We will thus set out to look for different linear estimators. Before, we noted that we could write the local linear estimator as
\[ \hat{\tau}_c = \sum^n_{i=1}\gamma_iY_i, \]
i.e., a linear function of the outcome vector \(Y\).
In a setting with homoskedastic and Gaussian errors, any linear estimator of that form, whose weights \(\gamma_i\) are only functions of the \(Z_i\), satisfies
\[ \begin{aligned} &\hat{\tau}_c (\gamma)\mid\{Z_1,\dots,Z_n\}\sim N(\hat{\tau}_c^*(\gamma),\sigma^2||\gamma||_2^2), \\ &\hat{\tau}_x (\gamma) = \sum^n_{i=1}\gamma_i\mu_{W_i}(Z_i), \end{aligned} \]
where \(W_i=1(\{Z_i>c\})\). Thus, any such estimator will be an accurate estimator for \(\tau_c\) if \(\hat{\tau}_c^*(\gamma)\approx\tau_c\) and \(||\gamma||_2^2\) is small.

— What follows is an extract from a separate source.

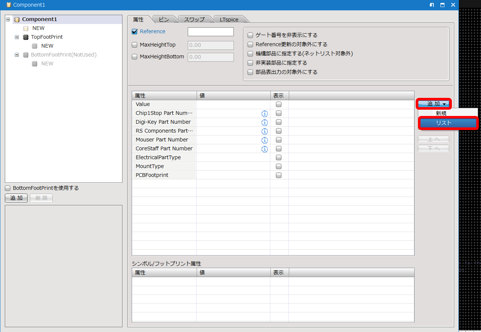481x332 pixels.
Task: Select the TopFootPrint chip icon in tree
Action: 26,37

The conditional variance of any linear estimator can directly be observed.
\[ \mathrm{Var}(\hat{\tau}_c(\gamma)\mid\{Z_1,\dots,Z_n\})=\sigma^2||\gamma||_2^2 \]
The bias of linear estimators depends on the unkown functions \(\mu_{(w)}(z)\) and thus cannot be observed:
\[ \mathrm{Bias}(\hat{\tau}_c(\gamma)\mid\{Z_1,\dots,Z_n\}) = \sum^n_{i=1}\gamma_i\mu_{W_i}(Z_i)-(\mu_{(1)}(c)-\mu_{(0)}(c)). \]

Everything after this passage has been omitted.